**** Record excerpts
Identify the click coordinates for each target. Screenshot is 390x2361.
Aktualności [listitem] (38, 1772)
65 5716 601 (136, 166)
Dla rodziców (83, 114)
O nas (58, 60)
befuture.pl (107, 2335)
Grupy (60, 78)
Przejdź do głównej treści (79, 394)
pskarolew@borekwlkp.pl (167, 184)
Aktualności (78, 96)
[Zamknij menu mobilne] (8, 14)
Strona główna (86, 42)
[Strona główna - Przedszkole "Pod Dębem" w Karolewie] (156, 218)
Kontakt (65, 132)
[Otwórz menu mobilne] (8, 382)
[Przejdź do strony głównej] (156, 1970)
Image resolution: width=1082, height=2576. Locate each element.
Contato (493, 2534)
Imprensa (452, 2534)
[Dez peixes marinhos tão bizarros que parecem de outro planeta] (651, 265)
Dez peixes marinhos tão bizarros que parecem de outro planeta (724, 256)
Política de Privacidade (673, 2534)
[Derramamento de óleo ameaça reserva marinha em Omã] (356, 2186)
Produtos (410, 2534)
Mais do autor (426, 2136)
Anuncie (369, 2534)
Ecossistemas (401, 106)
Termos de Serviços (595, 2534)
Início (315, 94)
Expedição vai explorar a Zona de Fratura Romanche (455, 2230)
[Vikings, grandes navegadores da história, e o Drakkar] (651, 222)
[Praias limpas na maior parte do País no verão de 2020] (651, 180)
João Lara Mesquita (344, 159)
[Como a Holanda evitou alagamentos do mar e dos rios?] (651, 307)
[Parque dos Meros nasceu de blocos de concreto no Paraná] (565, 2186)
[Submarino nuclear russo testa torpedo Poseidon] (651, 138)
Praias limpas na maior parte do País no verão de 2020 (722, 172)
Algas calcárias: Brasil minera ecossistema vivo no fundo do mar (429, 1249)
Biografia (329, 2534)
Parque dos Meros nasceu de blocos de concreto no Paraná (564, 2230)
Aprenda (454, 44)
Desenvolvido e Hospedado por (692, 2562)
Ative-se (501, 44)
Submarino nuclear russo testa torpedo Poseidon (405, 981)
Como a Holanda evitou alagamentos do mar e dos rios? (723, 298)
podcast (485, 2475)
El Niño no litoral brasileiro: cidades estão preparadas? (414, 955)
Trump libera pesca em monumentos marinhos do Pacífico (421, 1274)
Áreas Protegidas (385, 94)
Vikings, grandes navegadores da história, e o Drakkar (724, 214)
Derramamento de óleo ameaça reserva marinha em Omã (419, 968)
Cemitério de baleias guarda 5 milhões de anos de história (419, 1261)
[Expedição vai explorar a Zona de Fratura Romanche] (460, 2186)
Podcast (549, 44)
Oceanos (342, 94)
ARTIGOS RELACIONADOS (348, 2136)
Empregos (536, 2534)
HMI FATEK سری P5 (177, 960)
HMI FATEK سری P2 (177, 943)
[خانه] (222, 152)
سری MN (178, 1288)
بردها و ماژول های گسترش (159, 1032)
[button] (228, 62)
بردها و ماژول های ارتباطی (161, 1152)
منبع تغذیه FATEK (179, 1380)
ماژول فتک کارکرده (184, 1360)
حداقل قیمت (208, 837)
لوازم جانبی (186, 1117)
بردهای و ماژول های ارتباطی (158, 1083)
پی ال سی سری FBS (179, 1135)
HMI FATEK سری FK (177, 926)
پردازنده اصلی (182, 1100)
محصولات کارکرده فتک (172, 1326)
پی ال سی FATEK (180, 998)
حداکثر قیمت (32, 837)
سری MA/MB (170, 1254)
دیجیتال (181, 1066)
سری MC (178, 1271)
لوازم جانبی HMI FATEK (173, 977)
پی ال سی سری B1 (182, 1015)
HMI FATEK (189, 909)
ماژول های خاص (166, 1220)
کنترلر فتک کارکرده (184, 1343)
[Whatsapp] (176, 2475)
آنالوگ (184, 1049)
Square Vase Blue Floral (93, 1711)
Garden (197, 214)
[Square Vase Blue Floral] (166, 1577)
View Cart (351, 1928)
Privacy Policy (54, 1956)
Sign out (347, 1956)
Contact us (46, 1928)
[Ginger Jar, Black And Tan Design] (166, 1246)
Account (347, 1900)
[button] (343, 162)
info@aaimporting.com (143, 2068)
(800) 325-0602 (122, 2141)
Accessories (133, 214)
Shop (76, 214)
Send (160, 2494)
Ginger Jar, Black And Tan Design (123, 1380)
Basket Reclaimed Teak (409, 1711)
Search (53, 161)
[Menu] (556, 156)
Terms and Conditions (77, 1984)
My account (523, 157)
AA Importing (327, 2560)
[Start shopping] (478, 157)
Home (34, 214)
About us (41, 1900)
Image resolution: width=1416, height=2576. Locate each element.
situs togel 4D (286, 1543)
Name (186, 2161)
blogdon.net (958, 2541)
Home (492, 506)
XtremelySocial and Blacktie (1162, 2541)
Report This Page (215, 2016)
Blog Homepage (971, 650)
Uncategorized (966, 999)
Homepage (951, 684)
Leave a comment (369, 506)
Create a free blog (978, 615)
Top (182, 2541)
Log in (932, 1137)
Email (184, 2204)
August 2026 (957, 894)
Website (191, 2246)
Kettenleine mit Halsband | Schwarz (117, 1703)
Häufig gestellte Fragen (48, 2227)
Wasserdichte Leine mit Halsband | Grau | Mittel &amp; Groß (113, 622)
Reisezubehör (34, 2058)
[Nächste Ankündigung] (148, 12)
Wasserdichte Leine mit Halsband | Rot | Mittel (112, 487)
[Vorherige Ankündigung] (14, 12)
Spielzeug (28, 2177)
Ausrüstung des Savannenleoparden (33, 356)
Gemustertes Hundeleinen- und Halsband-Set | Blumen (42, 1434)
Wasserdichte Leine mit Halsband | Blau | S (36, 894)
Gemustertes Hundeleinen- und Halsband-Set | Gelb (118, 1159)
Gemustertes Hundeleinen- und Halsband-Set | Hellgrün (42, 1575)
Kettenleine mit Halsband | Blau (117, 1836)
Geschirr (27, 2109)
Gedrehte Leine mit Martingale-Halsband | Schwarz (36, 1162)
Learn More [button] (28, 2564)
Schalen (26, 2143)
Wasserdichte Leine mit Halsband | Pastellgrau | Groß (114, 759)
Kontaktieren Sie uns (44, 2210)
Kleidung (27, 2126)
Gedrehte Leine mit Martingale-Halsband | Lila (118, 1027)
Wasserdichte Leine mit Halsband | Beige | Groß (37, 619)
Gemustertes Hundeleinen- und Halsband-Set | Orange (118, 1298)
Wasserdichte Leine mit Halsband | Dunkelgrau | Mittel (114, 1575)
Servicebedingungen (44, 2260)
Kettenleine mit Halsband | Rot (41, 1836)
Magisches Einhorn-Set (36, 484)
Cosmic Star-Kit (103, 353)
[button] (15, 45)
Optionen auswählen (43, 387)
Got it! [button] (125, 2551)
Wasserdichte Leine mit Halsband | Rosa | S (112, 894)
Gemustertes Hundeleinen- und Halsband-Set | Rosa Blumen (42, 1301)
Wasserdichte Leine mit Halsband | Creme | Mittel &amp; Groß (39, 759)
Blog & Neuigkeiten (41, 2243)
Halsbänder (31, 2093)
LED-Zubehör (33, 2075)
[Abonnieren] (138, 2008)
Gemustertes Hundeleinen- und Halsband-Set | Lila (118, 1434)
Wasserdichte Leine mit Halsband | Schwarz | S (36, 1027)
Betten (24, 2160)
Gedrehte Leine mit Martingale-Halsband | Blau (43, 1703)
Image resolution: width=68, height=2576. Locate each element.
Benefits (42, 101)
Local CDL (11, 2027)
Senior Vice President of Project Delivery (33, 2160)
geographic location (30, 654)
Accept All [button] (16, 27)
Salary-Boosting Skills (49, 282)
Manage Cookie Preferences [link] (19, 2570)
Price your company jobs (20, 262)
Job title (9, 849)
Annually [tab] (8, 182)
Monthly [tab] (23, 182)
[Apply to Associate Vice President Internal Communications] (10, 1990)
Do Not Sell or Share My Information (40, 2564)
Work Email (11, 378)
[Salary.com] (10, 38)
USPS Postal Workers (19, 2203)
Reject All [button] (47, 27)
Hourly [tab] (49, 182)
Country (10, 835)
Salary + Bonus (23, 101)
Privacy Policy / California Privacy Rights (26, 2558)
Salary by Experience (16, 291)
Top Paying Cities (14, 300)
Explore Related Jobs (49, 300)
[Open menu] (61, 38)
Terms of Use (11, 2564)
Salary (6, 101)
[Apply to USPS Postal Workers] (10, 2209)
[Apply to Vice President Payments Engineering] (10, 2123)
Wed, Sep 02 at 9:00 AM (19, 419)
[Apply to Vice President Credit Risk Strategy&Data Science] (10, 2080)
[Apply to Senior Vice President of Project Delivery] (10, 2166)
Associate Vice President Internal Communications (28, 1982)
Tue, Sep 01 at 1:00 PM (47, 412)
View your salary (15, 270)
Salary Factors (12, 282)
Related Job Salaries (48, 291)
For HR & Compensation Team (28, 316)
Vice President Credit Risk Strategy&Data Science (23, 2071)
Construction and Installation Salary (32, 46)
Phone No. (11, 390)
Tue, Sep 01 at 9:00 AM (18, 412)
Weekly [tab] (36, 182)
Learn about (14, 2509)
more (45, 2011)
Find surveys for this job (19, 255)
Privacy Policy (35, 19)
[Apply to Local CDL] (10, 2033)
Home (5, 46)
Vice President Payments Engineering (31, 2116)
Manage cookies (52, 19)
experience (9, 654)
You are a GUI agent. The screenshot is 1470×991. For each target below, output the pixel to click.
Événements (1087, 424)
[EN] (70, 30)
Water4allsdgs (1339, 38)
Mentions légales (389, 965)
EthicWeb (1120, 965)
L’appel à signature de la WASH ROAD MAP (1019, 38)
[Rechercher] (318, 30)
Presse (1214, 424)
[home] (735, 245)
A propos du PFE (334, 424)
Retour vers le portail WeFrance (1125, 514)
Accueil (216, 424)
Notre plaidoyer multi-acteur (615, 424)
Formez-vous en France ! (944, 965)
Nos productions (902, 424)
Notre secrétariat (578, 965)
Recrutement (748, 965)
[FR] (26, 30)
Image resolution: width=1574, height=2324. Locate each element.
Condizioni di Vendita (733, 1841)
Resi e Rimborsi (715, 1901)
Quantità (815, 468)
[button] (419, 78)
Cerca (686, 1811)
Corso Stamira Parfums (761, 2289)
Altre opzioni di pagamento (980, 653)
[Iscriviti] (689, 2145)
********
Above are the lines; repeat exactly the ones from the line containing "(800) 325-0602 (122, 2141)" down to the line containing "My account (523, 157)", both inclusive.

__Output of the exercise__:
(800) 325-0602 (122, 2141)
Accessories (133, 214)
Shop (76, 214)
Send (160, 2494)
Ginger Jar, Black And Tan Design (123, 1380)
Basket Reclaimed Teak (409, 1711)
Search (53, 161)
[Menu] (556, 156)
Terms and Conditions (77, 1984)
My account (523, 157)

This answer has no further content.